#### [Stored data entries]

* * * * *

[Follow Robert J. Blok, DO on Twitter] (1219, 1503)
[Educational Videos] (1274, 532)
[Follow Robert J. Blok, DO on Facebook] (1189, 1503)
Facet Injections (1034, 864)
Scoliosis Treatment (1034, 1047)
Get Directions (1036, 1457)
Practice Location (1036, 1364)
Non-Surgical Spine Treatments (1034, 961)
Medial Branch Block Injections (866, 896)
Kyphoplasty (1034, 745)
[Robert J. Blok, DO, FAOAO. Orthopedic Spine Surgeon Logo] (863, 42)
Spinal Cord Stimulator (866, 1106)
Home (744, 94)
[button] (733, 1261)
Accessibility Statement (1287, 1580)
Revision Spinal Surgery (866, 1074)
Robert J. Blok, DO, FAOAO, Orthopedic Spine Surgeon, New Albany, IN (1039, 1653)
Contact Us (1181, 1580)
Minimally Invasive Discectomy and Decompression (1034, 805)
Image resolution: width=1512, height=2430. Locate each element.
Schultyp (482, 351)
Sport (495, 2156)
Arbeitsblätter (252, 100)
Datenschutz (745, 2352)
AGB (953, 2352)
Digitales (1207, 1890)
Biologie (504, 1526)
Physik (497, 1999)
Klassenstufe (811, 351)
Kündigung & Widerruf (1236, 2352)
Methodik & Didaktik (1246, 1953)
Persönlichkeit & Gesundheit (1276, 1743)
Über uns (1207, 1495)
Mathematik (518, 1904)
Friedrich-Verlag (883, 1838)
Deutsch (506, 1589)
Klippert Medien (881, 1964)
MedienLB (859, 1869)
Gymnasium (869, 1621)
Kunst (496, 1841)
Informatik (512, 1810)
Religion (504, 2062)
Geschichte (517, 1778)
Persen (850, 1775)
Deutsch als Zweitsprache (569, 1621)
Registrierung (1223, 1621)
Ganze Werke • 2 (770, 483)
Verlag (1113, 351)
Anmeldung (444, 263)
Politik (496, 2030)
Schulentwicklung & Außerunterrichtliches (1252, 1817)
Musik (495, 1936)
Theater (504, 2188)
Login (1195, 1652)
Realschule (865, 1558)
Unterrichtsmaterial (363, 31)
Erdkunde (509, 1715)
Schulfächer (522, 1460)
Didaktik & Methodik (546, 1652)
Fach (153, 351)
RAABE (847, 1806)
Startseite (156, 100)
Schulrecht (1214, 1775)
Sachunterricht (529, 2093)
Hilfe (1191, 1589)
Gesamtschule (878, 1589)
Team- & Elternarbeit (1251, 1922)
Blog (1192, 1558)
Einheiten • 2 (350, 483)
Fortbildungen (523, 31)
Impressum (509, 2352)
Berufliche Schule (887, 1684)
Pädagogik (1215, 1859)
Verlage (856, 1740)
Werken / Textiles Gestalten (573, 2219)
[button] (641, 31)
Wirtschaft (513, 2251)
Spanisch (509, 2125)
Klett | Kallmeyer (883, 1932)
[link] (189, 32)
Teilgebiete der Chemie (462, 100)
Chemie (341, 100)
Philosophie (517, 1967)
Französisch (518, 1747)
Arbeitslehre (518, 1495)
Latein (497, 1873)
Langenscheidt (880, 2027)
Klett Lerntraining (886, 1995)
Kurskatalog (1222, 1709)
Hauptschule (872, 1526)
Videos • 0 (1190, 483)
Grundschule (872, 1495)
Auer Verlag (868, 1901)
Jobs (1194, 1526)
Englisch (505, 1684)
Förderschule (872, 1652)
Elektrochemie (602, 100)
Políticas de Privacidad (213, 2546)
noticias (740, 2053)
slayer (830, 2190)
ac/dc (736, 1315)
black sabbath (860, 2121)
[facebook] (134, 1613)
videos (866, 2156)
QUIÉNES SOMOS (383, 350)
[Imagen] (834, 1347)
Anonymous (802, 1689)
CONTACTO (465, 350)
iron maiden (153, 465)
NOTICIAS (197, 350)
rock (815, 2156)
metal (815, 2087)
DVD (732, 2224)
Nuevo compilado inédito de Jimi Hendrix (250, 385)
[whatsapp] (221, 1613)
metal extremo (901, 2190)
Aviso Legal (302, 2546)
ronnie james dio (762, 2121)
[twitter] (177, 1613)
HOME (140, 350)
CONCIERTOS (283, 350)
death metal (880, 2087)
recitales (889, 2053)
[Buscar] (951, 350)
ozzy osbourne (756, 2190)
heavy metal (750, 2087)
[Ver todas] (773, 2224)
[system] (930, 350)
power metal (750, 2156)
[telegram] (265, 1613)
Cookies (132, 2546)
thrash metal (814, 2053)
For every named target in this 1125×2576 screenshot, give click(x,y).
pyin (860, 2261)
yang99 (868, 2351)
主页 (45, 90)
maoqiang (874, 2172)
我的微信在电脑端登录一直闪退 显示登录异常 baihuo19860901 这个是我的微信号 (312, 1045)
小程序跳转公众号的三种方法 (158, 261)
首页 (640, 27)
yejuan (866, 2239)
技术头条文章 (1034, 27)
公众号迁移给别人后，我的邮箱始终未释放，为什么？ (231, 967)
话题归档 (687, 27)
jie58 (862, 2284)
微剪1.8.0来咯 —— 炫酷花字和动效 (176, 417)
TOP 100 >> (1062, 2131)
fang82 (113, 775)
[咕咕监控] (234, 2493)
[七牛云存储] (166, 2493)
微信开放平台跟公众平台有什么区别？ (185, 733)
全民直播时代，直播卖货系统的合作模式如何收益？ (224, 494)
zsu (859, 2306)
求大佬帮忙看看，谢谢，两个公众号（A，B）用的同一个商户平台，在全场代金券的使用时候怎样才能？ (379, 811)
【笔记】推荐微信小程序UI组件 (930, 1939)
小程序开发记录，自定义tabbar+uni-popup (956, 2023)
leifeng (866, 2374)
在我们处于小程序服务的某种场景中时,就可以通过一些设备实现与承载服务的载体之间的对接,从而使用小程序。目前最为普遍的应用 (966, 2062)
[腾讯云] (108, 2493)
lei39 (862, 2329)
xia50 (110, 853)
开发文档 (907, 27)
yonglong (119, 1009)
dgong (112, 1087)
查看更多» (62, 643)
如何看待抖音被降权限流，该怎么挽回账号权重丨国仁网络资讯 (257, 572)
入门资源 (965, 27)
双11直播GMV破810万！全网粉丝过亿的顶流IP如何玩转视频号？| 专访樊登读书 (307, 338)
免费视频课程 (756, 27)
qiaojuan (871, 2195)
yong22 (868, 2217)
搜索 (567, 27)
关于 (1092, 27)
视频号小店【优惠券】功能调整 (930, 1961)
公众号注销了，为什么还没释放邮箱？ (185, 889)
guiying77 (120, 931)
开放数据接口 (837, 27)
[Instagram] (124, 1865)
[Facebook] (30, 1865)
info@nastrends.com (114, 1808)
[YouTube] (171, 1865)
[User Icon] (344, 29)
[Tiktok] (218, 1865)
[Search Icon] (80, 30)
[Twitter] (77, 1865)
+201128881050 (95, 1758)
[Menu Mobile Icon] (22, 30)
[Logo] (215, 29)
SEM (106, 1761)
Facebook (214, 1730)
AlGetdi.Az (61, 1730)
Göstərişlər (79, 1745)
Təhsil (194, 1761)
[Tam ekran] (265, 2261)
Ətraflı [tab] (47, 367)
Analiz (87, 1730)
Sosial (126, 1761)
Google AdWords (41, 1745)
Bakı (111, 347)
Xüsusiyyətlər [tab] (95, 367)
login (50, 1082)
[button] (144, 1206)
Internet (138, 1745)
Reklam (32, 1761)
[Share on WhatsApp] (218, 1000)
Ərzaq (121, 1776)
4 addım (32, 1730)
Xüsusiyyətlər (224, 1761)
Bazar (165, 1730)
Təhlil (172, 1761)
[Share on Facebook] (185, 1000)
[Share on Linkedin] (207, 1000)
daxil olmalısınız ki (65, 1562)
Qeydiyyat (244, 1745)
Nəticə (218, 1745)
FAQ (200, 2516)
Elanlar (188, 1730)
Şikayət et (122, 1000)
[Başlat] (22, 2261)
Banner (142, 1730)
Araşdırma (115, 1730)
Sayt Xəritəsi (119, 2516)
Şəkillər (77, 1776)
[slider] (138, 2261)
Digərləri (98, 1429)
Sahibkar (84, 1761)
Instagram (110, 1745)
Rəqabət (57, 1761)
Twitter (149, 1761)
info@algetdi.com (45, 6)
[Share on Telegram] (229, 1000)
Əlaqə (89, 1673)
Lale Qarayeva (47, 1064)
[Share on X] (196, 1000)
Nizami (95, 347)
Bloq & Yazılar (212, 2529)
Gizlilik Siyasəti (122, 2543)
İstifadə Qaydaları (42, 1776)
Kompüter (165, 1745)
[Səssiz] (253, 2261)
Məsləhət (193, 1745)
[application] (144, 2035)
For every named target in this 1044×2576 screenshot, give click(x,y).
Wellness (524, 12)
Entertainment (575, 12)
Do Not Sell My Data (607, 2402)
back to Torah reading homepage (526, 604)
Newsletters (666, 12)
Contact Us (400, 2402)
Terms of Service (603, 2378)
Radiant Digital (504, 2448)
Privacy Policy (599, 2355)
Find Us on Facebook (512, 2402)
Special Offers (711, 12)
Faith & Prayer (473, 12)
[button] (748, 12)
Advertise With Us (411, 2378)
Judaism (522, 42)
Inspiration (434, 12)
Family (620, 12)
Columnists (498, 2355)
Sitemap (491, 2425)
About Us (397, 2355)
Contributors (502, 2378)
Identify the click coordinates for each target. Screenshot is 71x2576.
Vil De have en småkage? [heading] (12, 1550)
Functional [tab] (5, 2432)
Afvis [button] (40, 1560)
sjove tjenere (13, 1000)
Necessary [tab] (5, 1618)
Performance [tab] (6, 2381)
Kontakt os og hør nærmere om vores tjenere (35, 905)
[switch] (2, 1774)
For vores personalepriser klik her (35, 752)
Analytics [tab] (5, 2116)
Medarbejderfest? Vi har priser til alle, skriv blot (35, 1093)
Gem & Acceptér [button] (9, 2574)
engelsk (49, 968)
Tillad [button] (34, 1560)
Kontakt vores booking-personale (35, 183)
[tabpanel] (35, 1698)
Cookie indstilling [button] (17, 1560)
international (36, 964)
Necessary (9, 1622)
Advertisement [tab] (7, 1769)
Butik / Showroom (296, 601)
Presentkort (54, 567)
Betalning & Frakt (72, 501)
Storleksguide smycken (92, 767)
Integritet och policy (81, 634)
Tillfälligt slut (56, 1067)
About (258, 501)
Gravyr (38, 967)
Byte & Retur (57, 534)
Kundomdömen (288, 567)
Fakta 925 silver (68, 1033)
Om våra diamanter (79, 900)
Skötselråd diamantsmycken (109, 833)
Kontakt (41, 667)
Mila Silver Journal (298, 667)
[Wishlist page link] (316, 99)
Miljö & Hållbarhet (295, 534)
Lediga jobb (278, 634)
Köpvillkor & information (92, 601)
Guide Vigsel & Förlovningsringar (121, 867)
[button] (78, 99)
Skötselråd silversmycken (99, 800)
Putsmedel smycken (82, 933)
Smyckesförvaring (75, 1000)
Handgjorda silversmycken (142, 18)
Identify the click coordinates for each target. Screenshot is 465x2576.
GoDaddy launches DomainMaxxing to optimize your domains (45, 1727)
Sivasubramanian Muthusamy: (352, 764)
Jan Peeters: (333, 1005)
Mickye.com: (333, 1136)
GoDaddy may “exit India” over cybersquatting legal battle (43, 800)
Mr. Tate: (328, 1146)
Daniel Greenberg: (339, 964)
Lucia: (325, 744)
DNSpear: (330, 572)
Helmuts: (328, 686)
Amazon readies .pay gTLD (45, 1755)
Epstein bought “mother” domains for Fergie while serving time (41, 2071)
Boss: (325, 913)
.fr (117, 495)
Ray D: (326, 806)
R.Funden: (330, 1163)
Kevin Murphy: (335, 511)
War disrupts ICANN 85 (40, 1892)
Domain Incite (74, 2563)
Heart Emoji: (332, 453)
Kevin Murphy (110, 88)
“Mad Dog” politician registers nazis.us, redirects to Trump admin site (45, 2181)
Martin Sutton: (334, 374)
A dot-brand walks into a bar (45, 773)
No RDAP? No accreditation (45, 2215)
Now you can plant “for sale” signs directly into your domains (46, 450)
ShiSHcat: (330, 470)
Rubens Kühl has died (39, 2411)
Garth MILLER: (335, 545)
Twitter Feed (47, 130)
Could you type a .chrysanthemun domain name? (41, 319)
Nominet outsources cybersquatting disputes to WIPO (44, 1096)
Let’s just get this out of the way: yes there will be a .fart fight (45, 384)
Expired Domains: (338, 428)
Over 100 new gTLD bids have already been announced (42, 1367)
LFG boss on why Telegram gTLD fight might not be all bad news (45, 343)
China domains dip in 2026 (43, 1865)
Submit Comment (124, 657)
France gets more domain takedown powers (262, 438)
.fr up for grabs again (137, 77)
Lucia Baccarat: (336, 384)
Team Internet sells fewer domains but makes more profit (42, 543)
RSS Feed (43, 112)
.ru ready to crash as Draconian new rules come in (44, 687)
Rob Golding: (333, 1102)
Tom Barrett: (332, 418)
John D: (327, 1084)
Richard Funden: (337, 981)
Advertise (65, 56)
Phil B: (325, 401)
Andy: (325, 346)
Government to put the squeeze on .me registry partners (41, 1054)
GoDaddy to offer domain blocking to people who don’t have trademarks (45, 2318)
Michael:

* * * * *

In the entries above, identify each line that includes the string "this", then copy it.

#### [Solved problem]
For every named target in this 1125×2576 screenshot, give click(x,y).
For every named target in this 1044×2576 screenshot, give click(x,y).
Let’s just get this out of the way: yes there will be a .fart fight (45, 384)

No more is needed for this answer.